The government’s plan appears not to take into account the different end-of-term dates for some universities. Oxford and Cambridge terms end before 8 December, meaning they would need to keep students in place for a further two weeks or their students would need to be exempted from the requirement.

Jo Grady, the general secretary of the University and College Union, said the government’s plans risked being “unworkable and chaotic” without input from students or staff.

“Instead of this perverse obsession with Christmas, ministers and universities must focus on the here and now.

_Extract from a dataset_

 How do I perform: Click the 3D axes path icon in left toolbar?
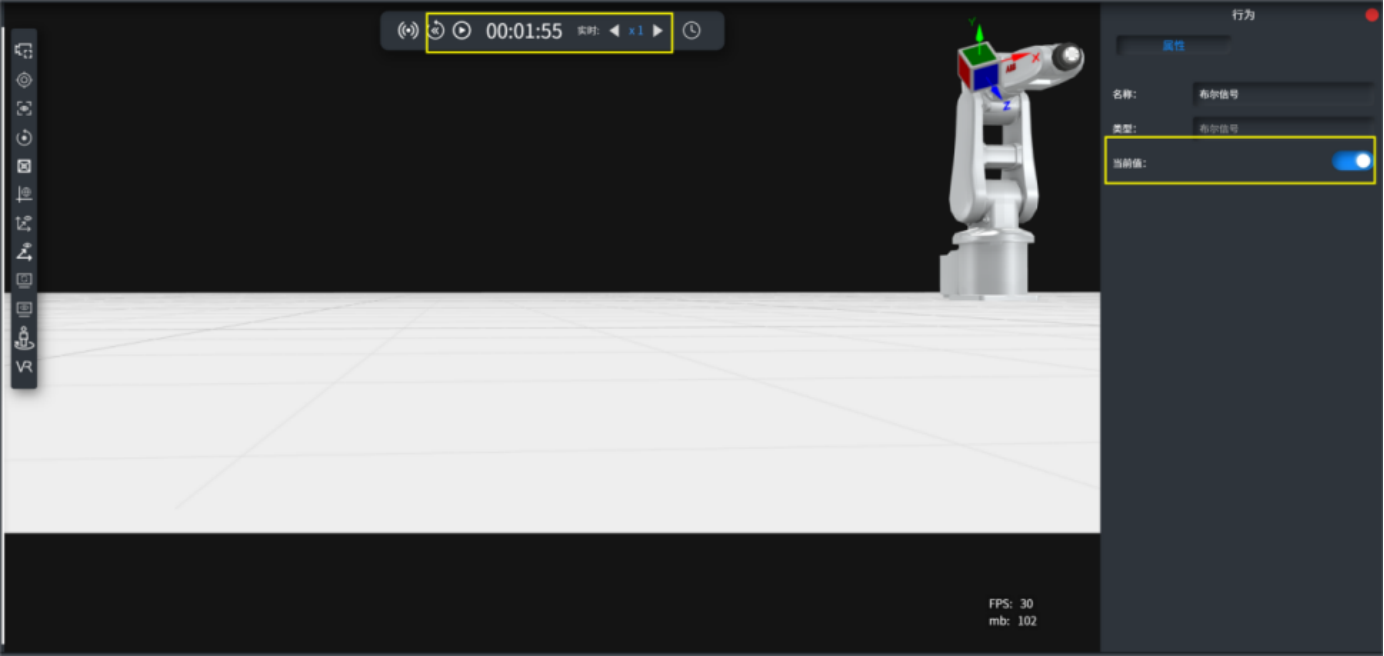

We should be talking about getting people home now, not in two months’ time,” Grady said. “This is a government completely out of touch with the public and seemingly unaware of what happens at universities.”

The dates are the first details of the government’s promised plan to ensure students can return to their families without bringing the coronavirus back into their communities, as the government’s scientific advisers have warned might happen.

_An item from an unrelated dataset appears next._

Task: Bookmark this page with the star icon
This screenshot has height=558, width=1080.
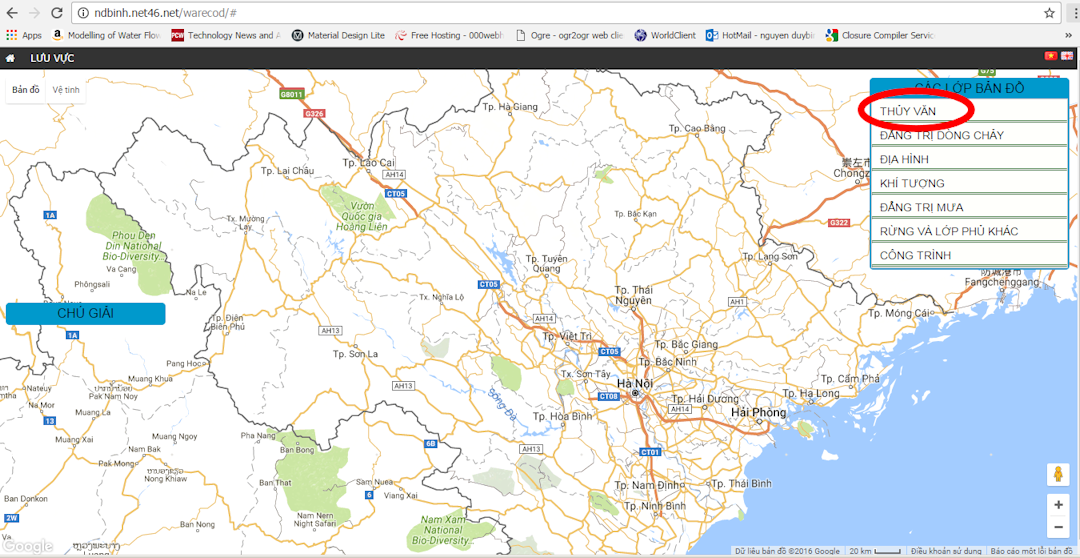Action: tap(1049, 13)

Last month the government’s Scientific Advisory Group for Emergencies (Sage) told ministers: “A critical risk is a large number of infected students seeding outbreaks across the UK, influencing national transmission … Peak health impacts of these new infections and outbreaks they spark would coincide with the Christmas and new year period, posing a significant risk to both extended families and local communities.”

Asked by the BBC last month whether students would have to remain on campus over Christmas, the health secretary, Matt Hancock, said he had “learned not to rule things out”. But after an outcry, Johnson and the education secretary, Gavin Williamson, rushed to reassure students and their families.

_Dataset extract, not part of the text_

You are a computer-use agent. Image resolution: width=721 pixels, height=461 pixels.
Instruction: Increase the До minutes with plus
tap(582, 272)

Johnson told a press conference two weeks ago: “I can assure everybody at university that there are plans to get students home safely for Christmas,” while Williamson said the Department for Education would issue guidance “so that every student will be able to spend Christmas with their family”.

Williamson told parliament that in some circumstances “there may be a requirement for some students to self-isolate at the end of term, and we will be working with the sector to ensure this will be possible, including ending in-person learning early if that is deemed to be necessary”.

On Monday it emerged that Sage had recommended university and college teaching should be online “unless face-to-face teaching is absolutely essential” until the the virus subsides.

Sage estimated that closure of higher education was one of the most effective means of stopping transmission. “Mitigations short of closure should include strong steer towards online learning for all but essential practical activities,” it advised.

At least one university in England is exploring the possibility of allowing students to remain at home in January and for online-only teaching to continue while infection rates remain high.

Northern Ireland’s executive has announced that universities there should “deliver distance learning to the maximum extent possible” during its four-week lockdown starting on Friday.

Meanwhile, the universities watchdog is drawing up plans to deal with mass complaints from disgruntled students over online teaching and further disruption.

The Office of the Independent Adjudicator (OIA), which reviews student complaints about higher education providers in England and Wales, usually deals with individual cases but is preparing to deal with group actions and expects to publish plans next month.

An OIA spokesperson said: “We are looking at developing a bespoke approach to handling complaints from large groups of students. The approach would involve considering large group complaints collectively rather than focusing on individual aspects, with a view to being able to handle them quickly whilst maintaining fairness.”

A spokesperson for the Department for Education said: “All students will be able to go home at Christmas if they so choose. However, if students are travelling home, we must ensure they do so in a way which minimises the risks of spreading the virus, and the date when universities must stop in-person teaching will be an important part of this. We will set out details on this shortly.”